El 2 de julio de 2026, el Tribunal de Justicia de la Unión Europea confirmó una multa de 4.1 mil millones de euros (4.67 mil millones de dólares) contra Google, impuesta originalmente por la Comisión Europea en 2018 por abusar de su dominio en el mercado de sistemas operativos móviles.
El tribunal desestimó la apelación de Google, que buscaba anular la sanción relacionada con sus prácticas de preinstalación de sus aplicaciones en dispositivos Android, perjudicando así a los competidores. Este fallo sigue a una historia de acciones antimonopolio contra Google, incluida una multa anterior de 2.95 mil millones de euros por problemas en su sector de tecnología publicitaria.
La Comisión Europea ha estado investigando a Google desde 2015, y el fallo actual refleja una tendencia más amplia de escrutinio regulatorio sobre las grandes empresas tecnológicas bajo la Ley de Mercados Digitales.

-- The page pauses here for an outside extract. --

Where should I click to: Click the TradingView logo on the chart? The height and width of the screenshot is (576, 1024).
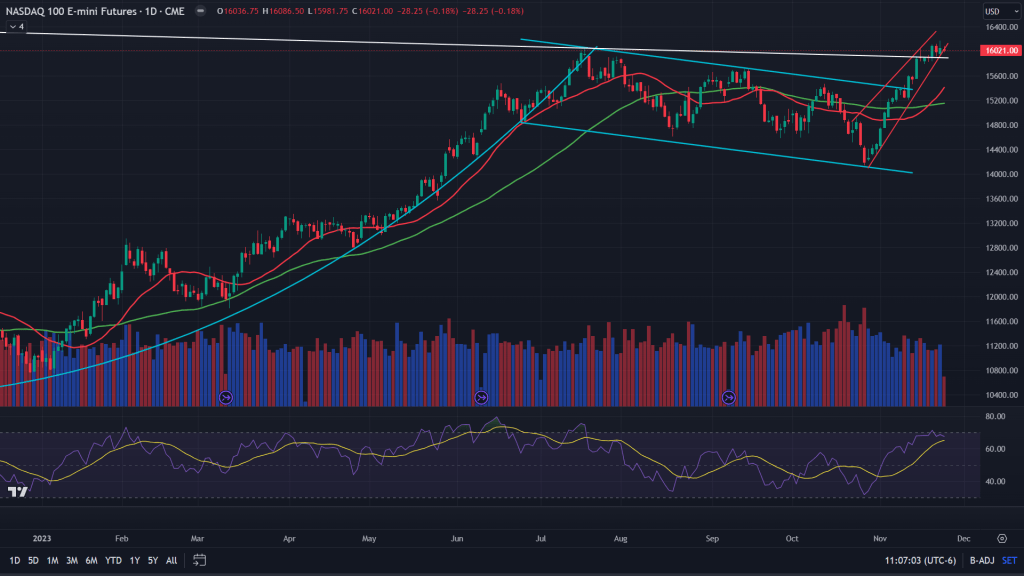click(17, 492)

Las implicaciones de este fallo van más allá de Google, ya que señala una postura firme de los reguladores europeos hacia las empresas tecnológicas estadounidenses, lo que ha generado críticas de funcionarios estadounidenses, incluido el expresidente Donald Trump. El entorno regulatorio en curso puede afectar cómo operan estas empresas en Europa y podría llevar a nuevos desafíos legales.